**Work to do**
Can you change every "Instruction" in the entries below to "Command", leaving everything else unchanged?

**Supplied records**
-*-*-
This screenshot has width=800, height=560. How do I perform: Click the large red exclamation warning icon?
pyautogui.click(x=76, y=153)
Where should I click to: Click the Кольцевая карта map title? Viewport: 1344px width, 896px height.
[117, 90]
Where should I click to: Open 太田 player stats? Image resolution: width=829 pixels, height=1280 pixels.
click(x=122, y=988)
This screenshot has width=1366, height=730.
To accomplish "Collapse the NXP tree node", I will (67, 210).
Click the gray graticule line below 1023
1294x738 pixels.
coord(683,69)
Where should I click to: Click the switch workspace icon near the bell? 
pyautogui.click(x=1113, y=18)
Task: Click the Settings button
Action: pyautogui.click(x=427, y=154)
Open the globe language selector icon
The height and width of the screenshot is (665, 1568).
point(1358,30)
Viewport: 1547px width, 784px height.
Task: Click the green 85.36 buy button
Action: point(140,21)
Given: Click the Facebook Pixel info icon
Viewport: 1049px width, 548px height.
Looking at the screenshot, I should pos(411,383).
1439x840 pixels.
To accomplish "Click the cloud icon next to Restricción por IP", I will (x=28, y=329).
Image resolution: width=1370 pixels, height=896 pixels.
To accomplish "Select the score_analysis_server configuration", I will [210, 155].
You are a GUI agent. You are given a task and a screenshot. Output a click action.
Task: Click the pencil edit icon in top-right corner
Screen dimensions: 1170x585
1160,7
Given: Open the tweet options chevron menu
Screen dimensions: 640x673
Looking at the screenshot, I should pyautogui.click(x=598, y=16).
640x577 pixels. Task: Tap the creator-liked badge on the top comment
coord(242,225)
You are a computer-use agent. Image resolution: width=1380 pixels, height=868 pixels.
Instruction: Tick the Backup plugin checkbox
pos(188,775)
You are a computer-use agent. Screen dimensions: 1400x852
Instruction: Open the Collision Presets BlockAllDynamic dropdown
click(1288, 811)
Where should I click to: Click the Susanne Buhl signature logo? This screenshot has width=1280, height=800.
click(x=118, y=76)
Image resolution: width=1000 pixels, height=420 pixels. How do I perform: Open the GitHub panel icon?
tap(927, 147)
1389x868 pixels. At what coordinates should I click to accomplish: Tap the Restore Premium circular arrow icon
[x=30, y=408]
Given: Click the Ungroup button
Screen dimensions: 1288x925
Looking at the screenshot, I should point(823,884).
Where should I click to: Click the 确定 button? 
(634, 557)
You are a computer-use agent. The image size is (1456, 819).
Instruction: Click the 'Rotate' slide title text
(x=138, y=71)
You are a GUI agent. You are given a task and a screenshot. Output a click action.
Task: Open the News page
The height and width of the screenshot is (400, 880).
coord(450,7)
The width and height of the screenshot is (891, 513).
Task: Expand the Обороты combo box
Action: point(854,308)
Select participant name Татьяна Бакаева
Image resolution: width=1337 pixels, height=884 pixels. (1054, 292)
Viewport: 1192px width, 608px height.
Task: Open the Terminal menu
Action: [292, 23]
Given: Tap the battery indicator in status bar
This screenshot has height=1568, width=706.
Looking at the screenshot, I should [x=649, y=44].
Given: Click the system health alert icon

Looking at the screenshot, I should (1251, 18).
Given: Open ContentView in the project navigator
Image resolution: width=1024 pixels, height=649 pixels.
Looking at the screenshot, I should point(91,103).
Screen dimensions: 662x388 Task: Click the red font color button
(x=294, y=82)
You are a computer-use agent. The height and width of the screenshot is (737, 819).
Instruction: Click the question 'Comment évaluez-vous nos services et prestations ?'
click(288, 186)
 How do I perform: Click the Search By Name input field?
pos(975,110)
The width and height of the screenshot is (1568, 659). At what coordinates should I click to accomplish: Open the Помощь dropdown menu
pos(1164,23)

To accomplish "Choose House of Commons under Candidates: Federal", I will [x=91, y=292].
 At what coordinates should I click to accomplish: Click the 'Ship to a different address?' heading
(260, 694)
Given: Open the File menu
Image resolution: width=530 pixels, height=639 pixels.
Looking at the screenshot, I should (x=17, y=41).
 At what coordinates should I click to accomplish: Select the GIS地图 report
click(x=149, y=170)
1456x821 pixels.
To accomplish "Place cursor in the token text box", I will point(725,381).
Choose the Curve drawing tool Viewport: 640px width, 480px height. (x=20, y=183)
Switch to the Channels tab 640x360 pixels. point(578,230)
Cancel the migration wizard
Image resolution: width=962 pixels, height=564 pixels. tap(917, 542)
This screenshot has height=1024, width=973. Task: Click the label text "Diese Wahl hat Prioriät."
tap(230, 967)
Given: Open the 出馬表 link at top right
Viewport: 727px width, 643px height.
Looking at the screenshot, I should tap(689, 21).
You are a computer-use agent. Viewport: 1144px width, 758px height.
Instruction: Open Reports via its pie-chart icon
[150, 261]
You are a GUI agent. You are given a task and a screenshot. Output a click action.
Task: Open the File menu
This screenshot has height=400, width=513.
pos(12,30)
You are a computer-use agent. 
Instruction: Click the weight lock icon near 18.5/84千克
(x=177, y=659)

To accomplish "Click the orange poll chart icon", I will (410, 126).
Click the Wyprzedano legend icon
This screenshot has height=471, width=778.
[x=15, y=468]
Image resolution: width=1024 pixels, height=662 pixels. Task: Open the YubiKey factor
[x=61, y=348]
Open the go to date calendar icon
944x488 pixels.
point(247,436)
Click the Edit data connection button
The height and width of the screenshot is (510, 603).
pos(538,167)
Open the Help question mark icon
-*-*-
**Written response**
This screenshot has width=800, height=560. How do I perform: Click the large red exclamation warning icon?
pyautogui.click(x=76, y=153)
Where should I click to: Click the Кольцевая карта map title? Viewport: 1344px width, 896px height.
[117, 90]
Where should I click to: Open 太田 player stats? Image resolution: width=829 pixels, height=1280 pixels.
click(x=122, y=988)
This screenshot has width=1366, height=730.
To accomplish "Collapse the NXP tree node", I will (67, 210).
Click the gray graticule line below 1023
1294x738 pixels.
coord(683,69)
Where should I click to: Click the switch workspace icon near the bell? 
pyautogui.click(x=1113, y=18)
Task: Click the Settings button
Action: pyautogui.click(x=427, y=154)
Open the globe language selector icon
The height and width of the screenshot is (665, 1568).
point(1358,30)
Viewport: 1547px width, 784px height.
Task: Click the green 85.36 buy button
Action: point(140,21)
Given: Click the Facebook Pixel info icon
Viewport: 1049px width, 548px height.
Looking at the screenshot, I should pos(411,383).
1439x840 pixels.
To accomplish "Click the cloud icon next to Restricción por IP", I will (x=28, y=329).
Image resolution: width=1370 pixels, height=896 pixels.
To accomplish "Select the score_analysis_server configuration", I will [210, 155].
You are a GUI agent. You are given a task and a screenshot. Output a click action.
Task: Click the pencil edit icon in top-right corner
Screen dimensions: 1170x585
1160,7
Given: Open the tweet options chevron menu
Screen dimensions: 640x673
Looking at the screenshot, I should pyautogui.click(x=598, y=16).
640x577 pixels. Task: Tap the creator-liked badge on the top comment
coord(242,225)
You are a computer-use agent. Image resolution: width=1380 pixels, height=868 pixels.
Command: Tick the Backup plugin checkbox
pos(188,775)
You are a computer-use agent. Screen dimensions: 1400x852
Command: Open the Collision Presets BlockAllDynamic dropdown
click(1288, 811)
Where should I click to: Click the Susanne Buhl signature logo? This screenshot has width=1280, height=800.
click(x=118, y=76)
Image resolution: width=1000 pixels, height=420 pixels. How do I perform: Open the GitHub panel icon?
tap(927, 147)
1389x868 pixels. At what coordinates should I click to accomplish: Tap the Restore Premium circular arrow icon
[x=30, y=408]
Given: Click the Ungroup button
Screen dimensions: 1288x925
Looking at the screenshot, I should point(823,884).
Where should I click to: Click the 确定 button? 
(634, 557)
You are a computer-use agent. The image size is (1456, 819).
Command: Click the 'Rotate' slide title text
(x=138, y=71)
You are a GUI agent. You are given a task and a screenshot. Output a click action.
Task: Open the News page
The height and width of the screenshot is (400, 880).
coord(450,7)
The width and height of the screenshot is (891, 513).
Task: Expand the Обороты combo box
Action: point(854,308)
Select participant name Татьяна Бакаева
Image resolution: width=1337 pixels, height=884 pixels. (1054, 292)
Viewport: 1192px width, 608px height.
Task: Open the Terminal menu
Action: [292, 23]
Given: Tap the battery indicator in status bar
This screenshot has height=1568, width=706.
Looking at the screenshot, I should [x=649, y=44].
Given: Click the system health alert icon

Looking at the screenshot, I should (1251, 18).
Given: Open ContentView in the project navigator
Image resolution: width=1024 pixels, height=649 pixels.
Looking at the screenshot, I should point(91,103).
Screen dimensions: 662x388 Task: Click the red font color button
(x=294, y=82)
You are a computer-use agent. The height and width of the screenshot is (737, 819).
Command: Click the question 'Comment évaluez-vous nos services et prestations ?'
click(288, 186)
 How do I perform: Click the Search By Name input field?
pos(975,110)
The width and height of the screenshot is (1568, 659). At what coordinates should I click to accomplish: Open the Помощь dropdown menu
pos(1164,23)

To accomplish "Choose House of Commons under Candidates: Federal", I will [x=91, y=292].
 At what coordinates should I click to accomplish: Click the 'Ship to a different address?' heading
(260, 694)
Given: Open the File menu
Image resolution: width=530 pixels, height=639 pixels.
Looking at the screenshot, I should (x=17, y=41).
 At what coordinates should I click to accomplish: Select the GIS地图 report
click(x=149, y=170)
1456x821 pixels.
To accomplish "Place cursor in the token text box", I will point(725,381).
Choose the Curve drawing tool Viewport: 640px width, 480px height. (x=20, y=183)
Switch to the Channels tab 640x360 pixels. point(578,230)
Cancel the migration wizard
Image resolution: width=962 pixels, height=564 pixels. tap(917, 542)
This screenshot has height=1024, width=973. Task: Click the label text "Diese Wahl hat Prioriät."
tap(230, 967)
Given: Open the 出馬表 link at top right
Viewport: 727px width, 643px height.
Looking at the screenshot, I should tap(689, 21).
You are a computer-use agent. Viewport: 1144px width, 758px height.
Command: Open Reports via its pie-chart icon
[150, 261]
You are a GUI agent. You are given a task and a screenshot. Output a click action.
Task: Open the File menu
This screenshot has height=400, width=513.
pos(12,30)
You are a computer-use agent. 
Command: Click the weight lock icon near 18.5/84千克
(x=177, y=659)

To accomplish "Click the orange poll chart icon", I will (410, 126).
Click the Wyprzedano legend icon
This screenshot has height=471, width=778.
[x=15, y=468]
Image resolution: width=1024 pixels, height=662 pixels. Task: Open the YubiKey factor
[x=61, y=348]
Open the go to date calendar icon
944x488 pixels.
point(247,436)
Click the Edit data connection button
The height and width of the screenshot is (510, 603).
pos(538,167)
Open the Help question mark icon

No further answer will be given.